(WHAT IS NEEDED) Two lines mark the range in the entries below: the one holding "Click the Sainte-Alvère place label" and the one holding "Task: Click the Skor: 125 badge". Set down those two and all lines between them, exactly.

(DATA FOR REVIEW)
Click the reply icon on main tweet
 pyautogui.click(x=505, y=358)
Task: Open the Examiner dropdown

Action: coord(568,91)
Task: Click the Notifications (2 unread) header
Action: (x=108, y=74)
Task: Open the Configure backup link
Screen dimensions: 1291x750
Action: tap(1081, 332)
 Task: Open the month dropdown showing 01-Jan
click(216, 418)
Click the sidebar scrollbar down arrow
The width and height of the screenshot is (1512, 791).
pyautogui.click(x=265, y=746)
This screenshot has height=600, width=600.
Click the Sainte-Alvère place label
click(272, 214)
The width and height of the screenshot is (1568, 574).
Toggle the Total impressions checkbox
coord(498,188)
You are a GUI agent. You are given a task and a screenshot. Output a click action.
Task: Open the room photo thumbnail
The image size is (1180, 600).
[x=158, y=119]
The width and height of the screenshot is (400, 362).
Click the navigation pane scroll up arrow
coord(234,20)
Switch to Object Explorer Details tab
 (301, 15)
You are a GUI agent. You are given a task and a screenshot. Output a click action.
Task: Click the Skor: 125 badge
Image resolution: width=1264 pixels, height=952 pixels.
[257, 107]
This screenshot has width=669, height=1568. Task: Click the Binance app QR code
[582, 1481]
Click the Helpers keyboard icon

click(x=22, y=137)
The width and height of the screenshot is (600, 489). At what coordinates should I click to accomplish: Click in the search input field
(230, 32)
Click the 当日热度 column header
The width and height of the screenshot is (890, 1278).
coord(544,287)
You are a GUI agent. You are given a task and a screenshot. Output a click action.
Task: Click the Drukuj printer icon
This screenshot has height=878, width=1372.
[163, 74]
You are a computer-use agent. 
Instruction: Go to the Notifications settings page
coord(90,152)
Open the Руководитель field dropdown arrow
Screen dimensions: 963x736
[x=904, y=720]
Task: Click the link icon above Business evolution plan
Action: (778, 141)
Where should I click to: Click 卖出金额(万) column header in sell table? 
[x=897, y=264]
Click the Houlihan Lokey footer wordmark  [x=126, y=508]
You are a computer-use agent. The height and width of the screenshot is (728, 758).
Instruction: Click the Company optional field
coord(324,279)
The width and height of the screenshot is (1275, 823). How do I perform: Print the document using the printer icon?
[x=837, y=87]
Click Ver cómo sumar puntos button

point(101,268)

(SOLUTION BELOW)
Click the Sainte-Alvère place label
click(272, 214)
The width and height of the screenshot is (1568, 574).
Toggle the Total impressions checkbox
coord(498,188)
You are a GUI agent. You are given a task and a screenshot. Output a click action.
Task: Open the room photo thumbnail
The image size is (1180, 600).
[x=158, y=119]
The width and height of the screenshot is (400, 362).
Click the navigation pane scroll up arrow
coord(234,20)
Switch to Object Explorer Details tab
 (301, 15)
You are a GUI agent. You are given a task and a screenshot. Output a click action.
Task: Click the Skor: 125 badge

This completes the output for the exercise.